I.6 Agama, Kitab Suci, Bahasa dan Buku
Sekutu-sekutu pertama VOC adalah para penguasa Muslim yang bermusuhan dengan bangsa Portugis. Yang terutama adalah raja Hitu, sultan Ternate serta penguasa Johor. Buku pembaptisan pertama di bekas kawasan permukiman Portugis seperti Labuha (di pulau Bacan, Maluku) menunjukkan betapa orang-orang dengan nama-nama Katolik bercampur baur dengan mereka yang menyandang nama-nama Belanda Protestan. Hubungan antar-agama, antara orang-orang Muslim dengan Nasrani di dalam wilayah yang dikendalikan VOC biasanya berlangsung secara mantap dan damai. VOC secara ketat menjalankan kebijakan ‘cuius regio, eius religio’; artinya, ‘Setiap kawasan menjalankan agamanya masing-masing’. Hingga abad kesembilanbelas, pendeta Protestan tidak diizinkan untuk melakukan kegiatan pekabaran injil di kawasan penguasa Muslim.

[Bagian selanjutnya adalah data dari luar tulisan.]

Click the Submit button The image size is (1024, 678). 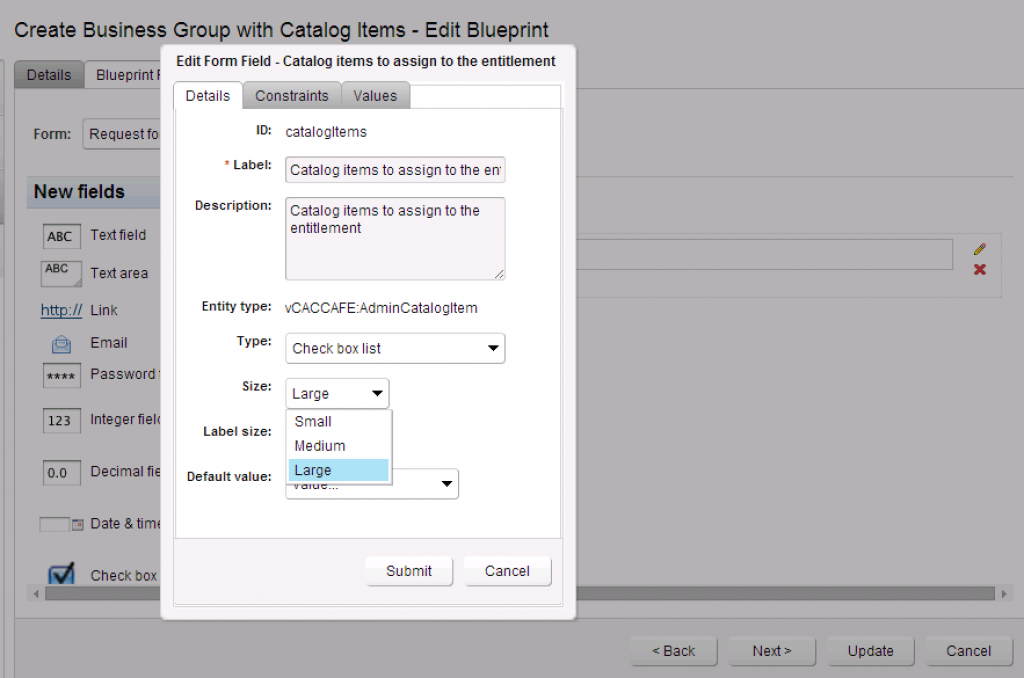tap(409, 571)
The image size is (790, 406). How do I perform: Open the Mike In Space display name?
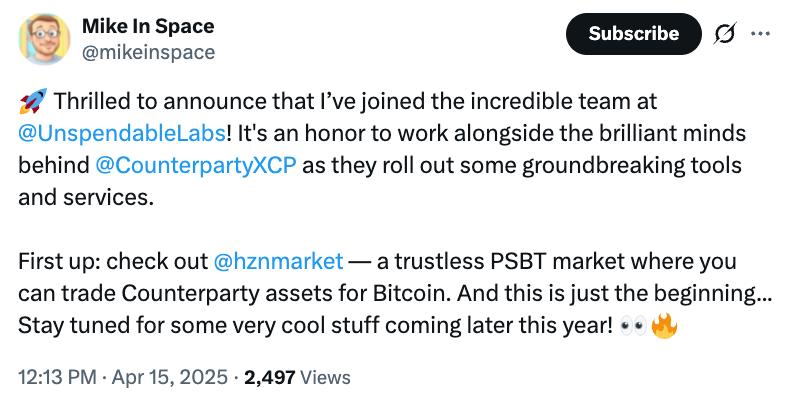coord(148,26)
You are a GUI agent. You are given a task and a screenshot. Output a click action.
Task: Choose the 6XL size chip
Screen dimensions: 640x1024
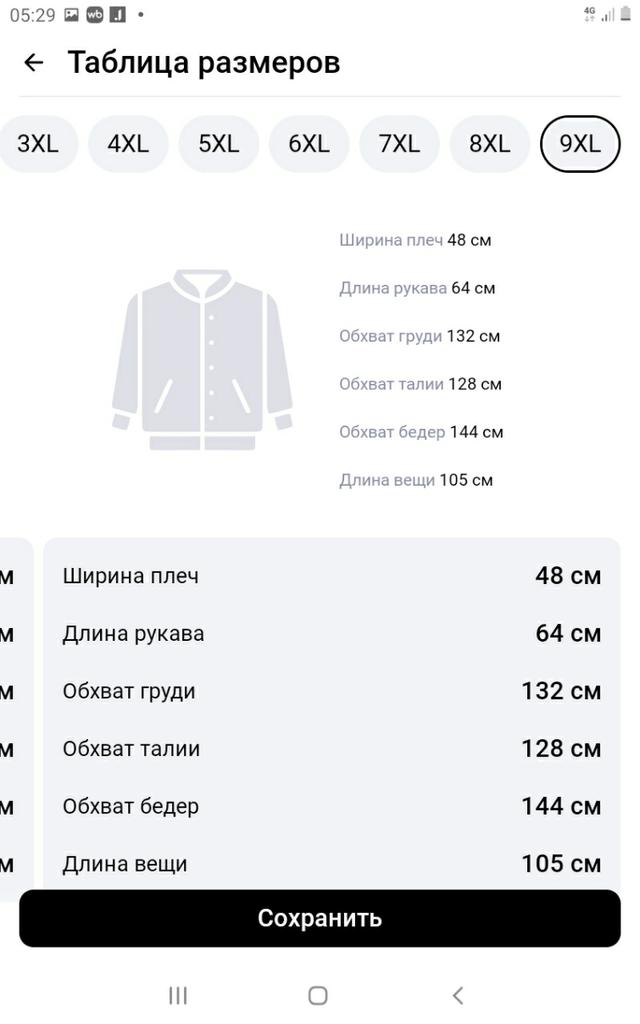(309, 144)
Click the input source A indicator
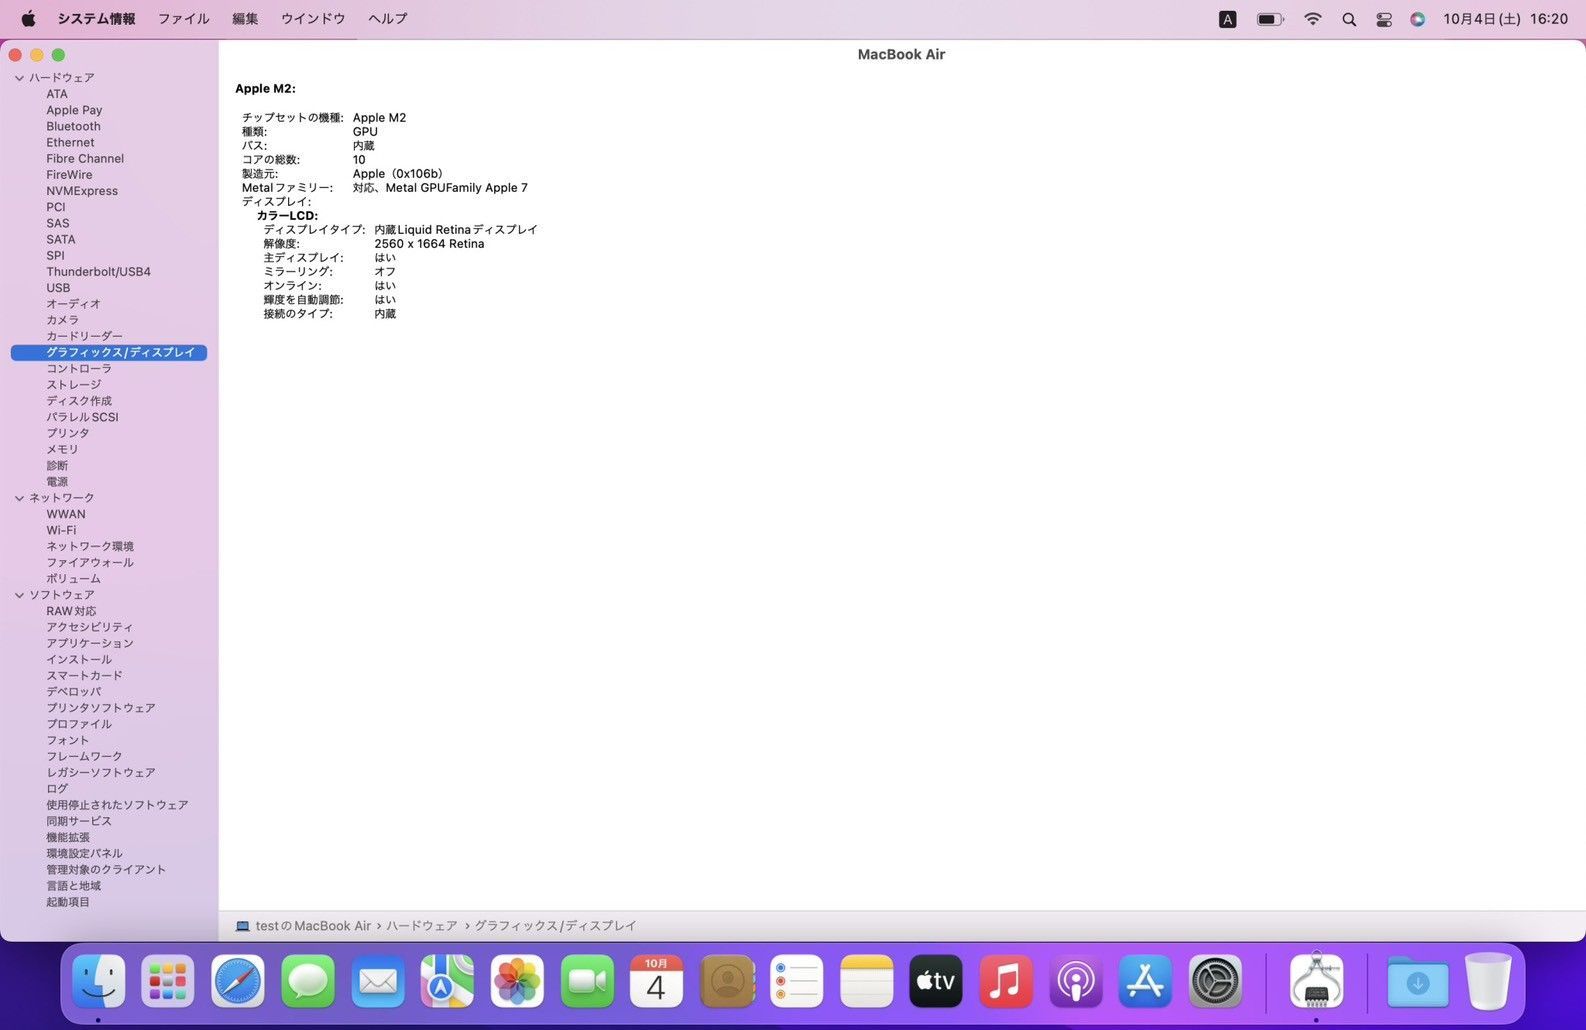Image resolution: width=1586 pixels, height=1030 pixels. [1227, 19]
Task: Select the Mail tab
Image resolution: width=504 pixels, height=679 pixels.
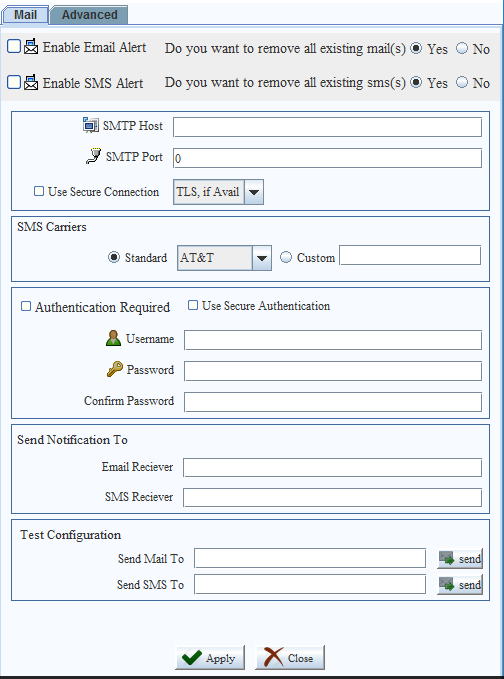Action: tap(25, 15)
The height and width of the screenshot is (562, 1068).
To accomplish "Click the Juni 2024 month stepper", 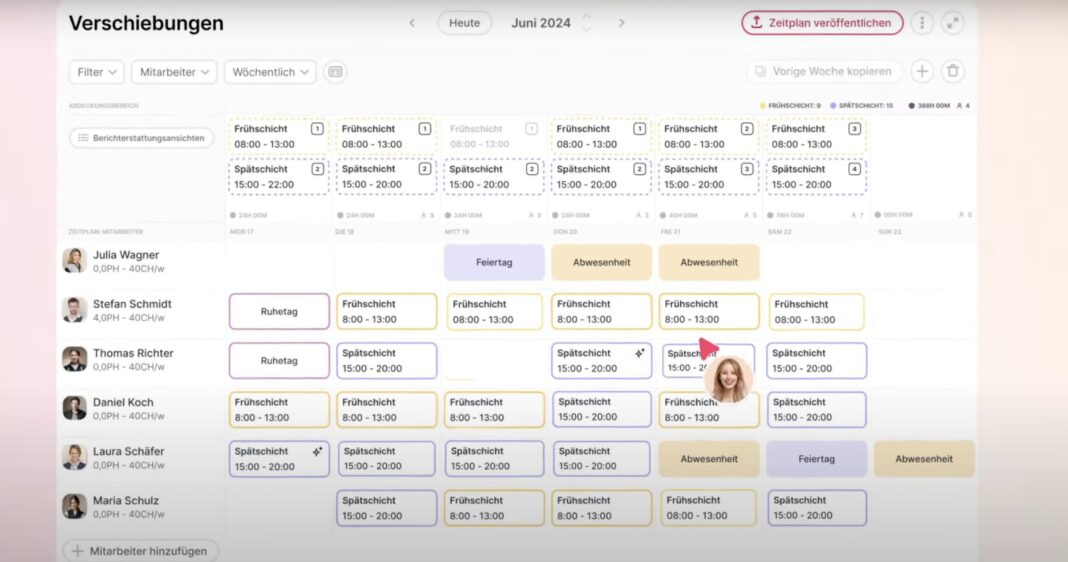I will pyautogui.click(x=586, y=23).
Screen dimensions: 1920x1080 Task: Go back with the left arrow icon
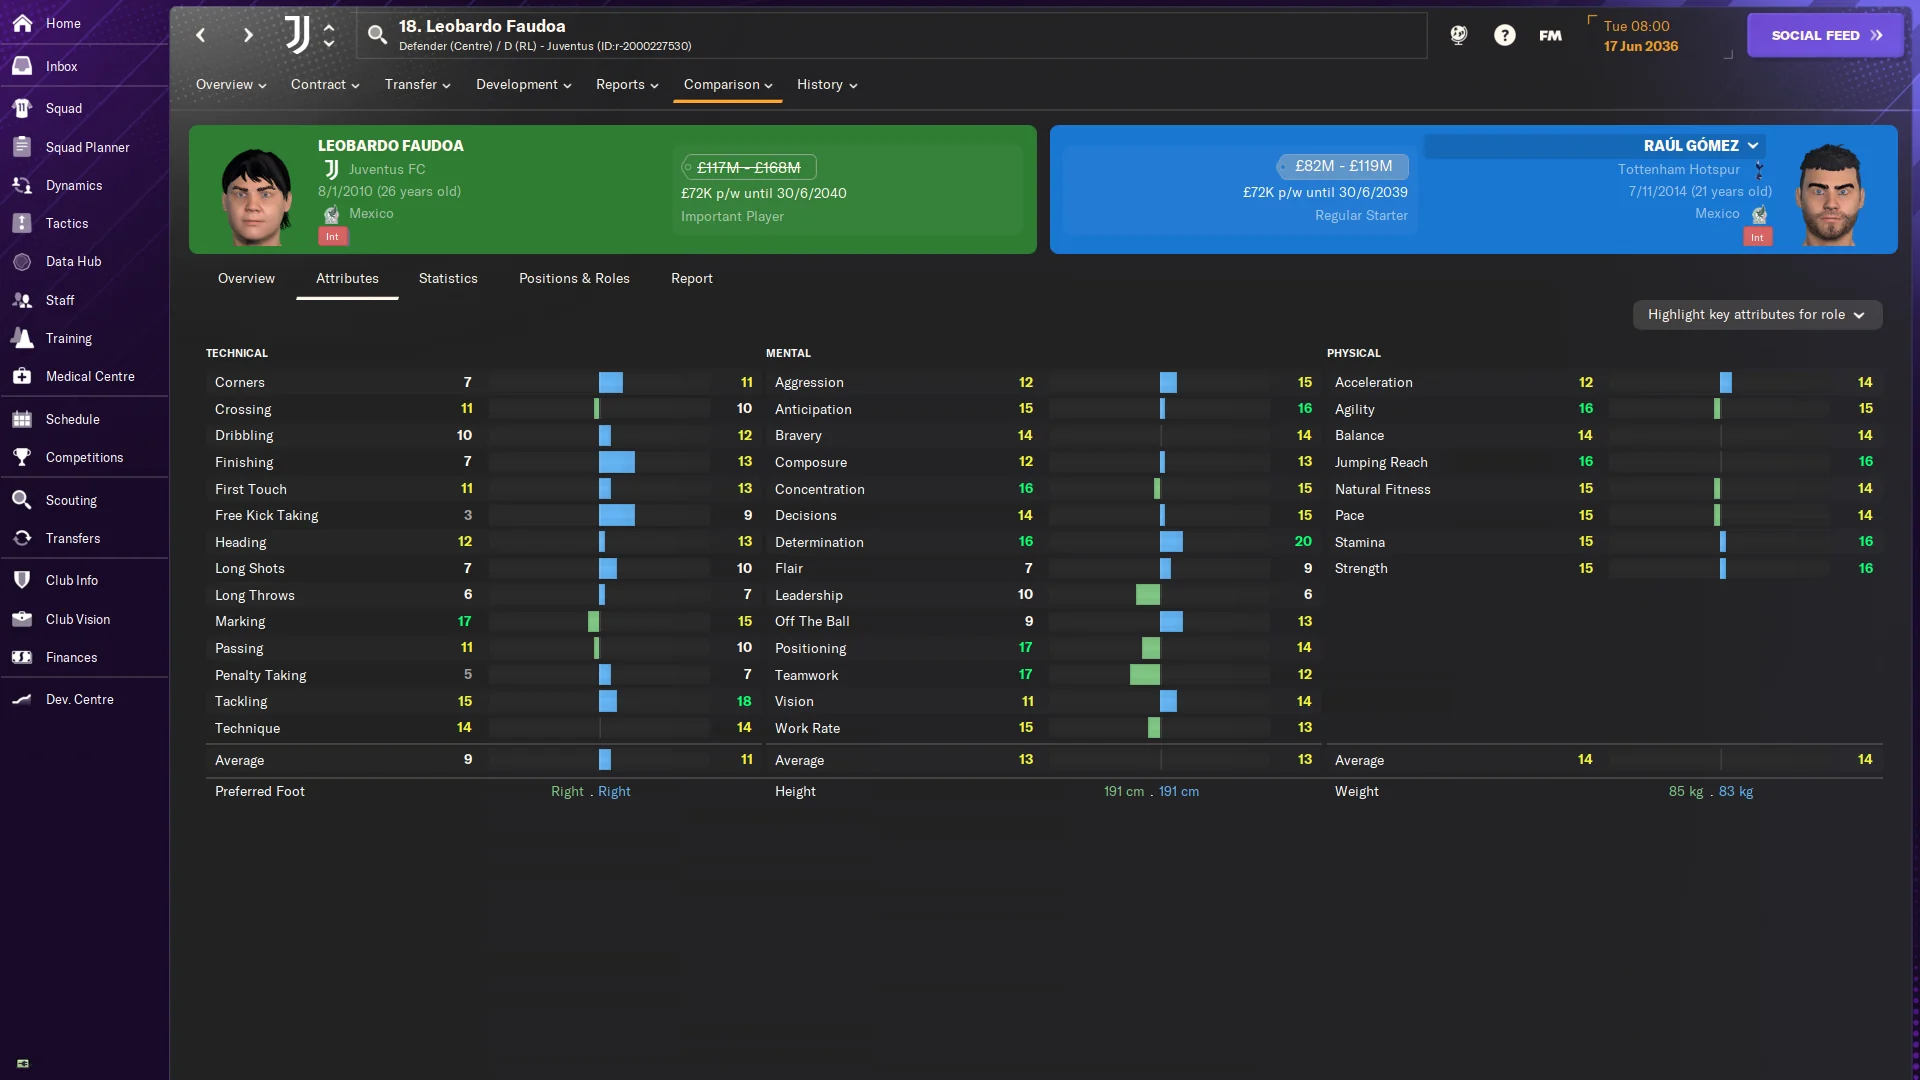pyautogui.click(x=201, y=35)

Kedua masyarakat beda agama itu hidup rukun dan damai, tidak hanya di kota-kota yang dikendalikan VOC seperti Batavia, Ambon dan Makassar. Di abad kedelapanbelas, seorang sultan Banten menghadiri kebaktian di gereja hanya karena rasa ke-ingintahuan pribadi. Kota-kota perdagangan seperti Banten juga menjadi ajang penting bagi pertukaran dan dialog keagamaan. Penerjemah Kitab Injil Belanda yaitu pendeta Melchior Leydekker (1645-1701), menghimpun naskah-naskah berbahasa Arab-Melayu di Banten di tahun 1690-an untuk mempelajari bagaimana konsep-konsep teologi serta ungkapan Islam digunakan. Hal ini sudah tentu berdampak pada bentuk bahasa Melayu yang dipergunakan Leydekker dan kawan-kawannya ketika membuat terjemahan pertama Kitab Injil dalam bahasa Melayu di tahun 1733, yaitu terjemahan Leydekker-Werndly yang untuk pertama kali diterbitkan dalam aksara Arab di tahun 1758.
Kegiatan keagamaan dari kedua agama monoteis tersebut mendorong penyebaran bahasa Arab dan Melayu dalam abad ketujuhbelas dan kedelapanbelas. Kemudian, penyebaran agama Islam dan Nasrani khususnya di Indonesia bagian timur, juga memengaruhi pendirian sekolah-sekolah serta penyebaran buku dan melek aksara.